UsualEnvironmentLabeling Configuration
To initialise and run the component two configs are used - general_config.ini
and usual_environment_labeling.ini
. In general_config.ini
all paths to the corresponding data objects shall be specified. Example:
[Paths.Silver]
...
longterm_permanence_score_data_siilver = ${Paths:silver_dir}/longterm_permanence_score
usual_environment_labels_data_silver = ${Paths:silver_dir}/usual_environment_labels
...
The expected parameters in usual_environment_labeling.ini
are as follows:
-
start_month: string, in
YYYY-MM
format, it indicates the first month to be included in the Usual Environment Labeling process. Long-term permanence metrics data shall be available for the corresponding start_month, end_month and season. Example:2023-01
. -
end_month: string, in
YYYY-MM
format, it indicates the last month to be included in the Usual Environment Labeling process. Long-term permanence metrics data shall be available for the corresponding start_month, end_month and season. Example:2023-06
. -
season: string, it indicates the season to be included in the Usual Environment Labeling process. Long-term permanence metrics data shall be available for the corresponding start_month, end_month and season. The months that correspond to each season are defined in the configuration of the Long-term permanence score method. Example:
all
. Options:"all"
: every month between start_month and end_month, both inclusive, are considered in the aggregation."winter"

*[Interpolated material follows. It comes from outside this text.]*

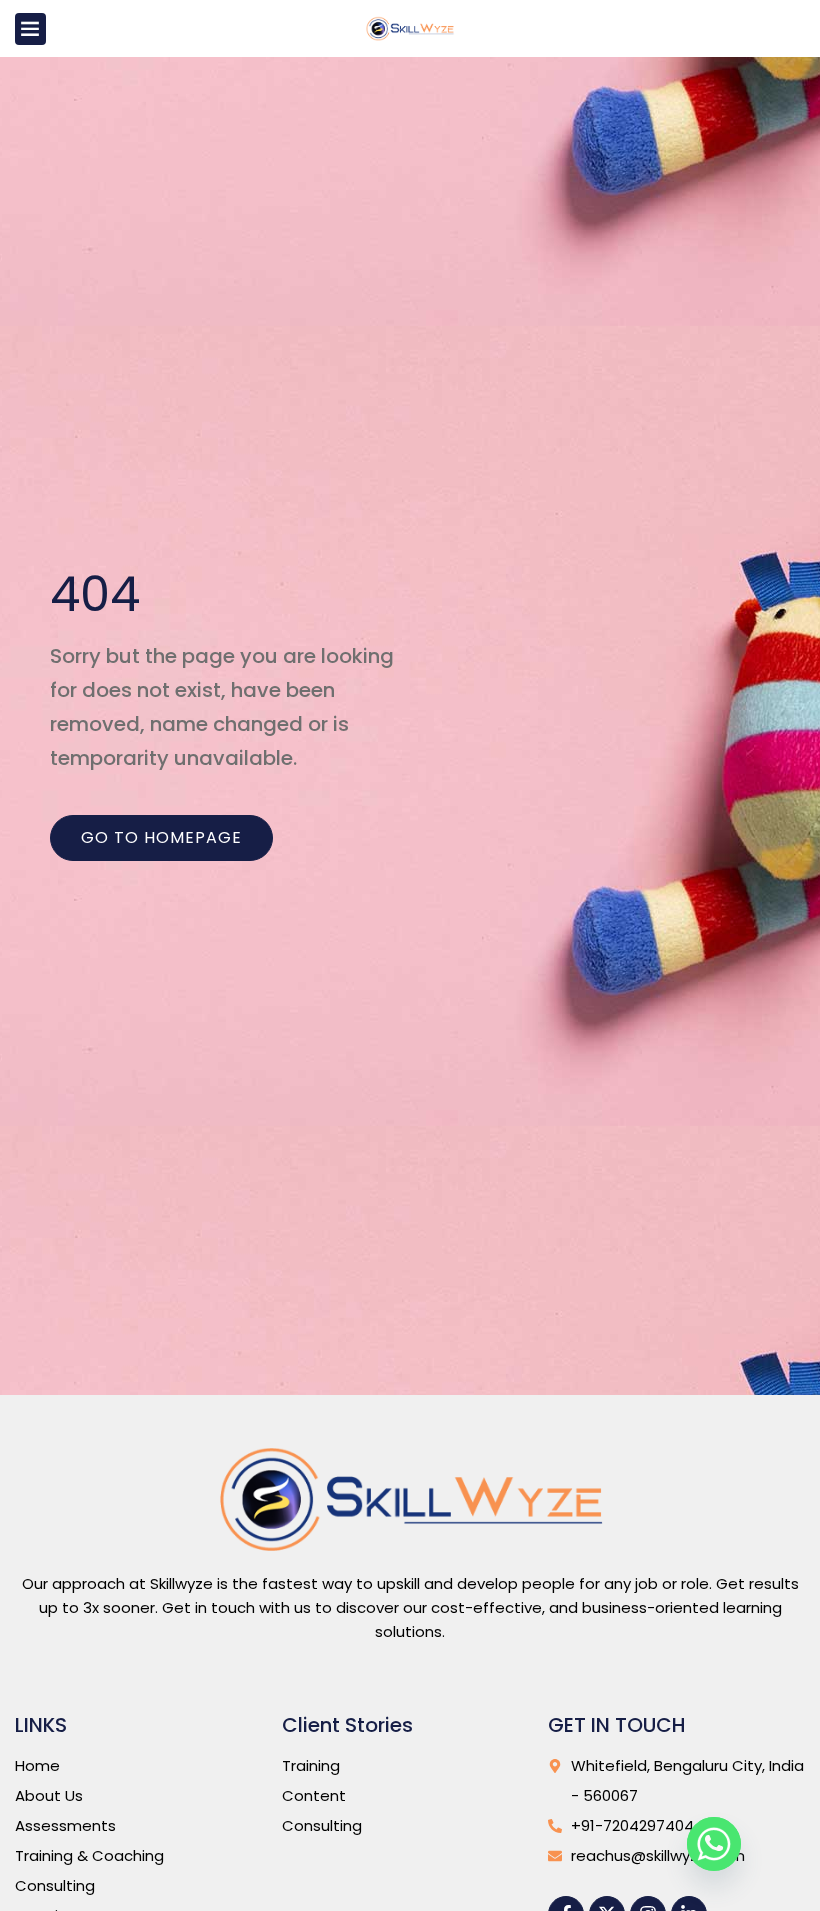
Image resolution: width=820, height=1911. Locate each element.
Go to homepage (161, 837)
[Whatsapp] (714, 1844)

: every month included in the winter_months list between start_month and end_month, both inclusive, are considered in the aggregation."spring"
: every month included in the spring_months list between start_month and end_month, both inclusive, are considered in the aggregation."summer"
: every month included in the summer_months list between start_month and end_month, both inclusive, are considered in the aggregation."autumn"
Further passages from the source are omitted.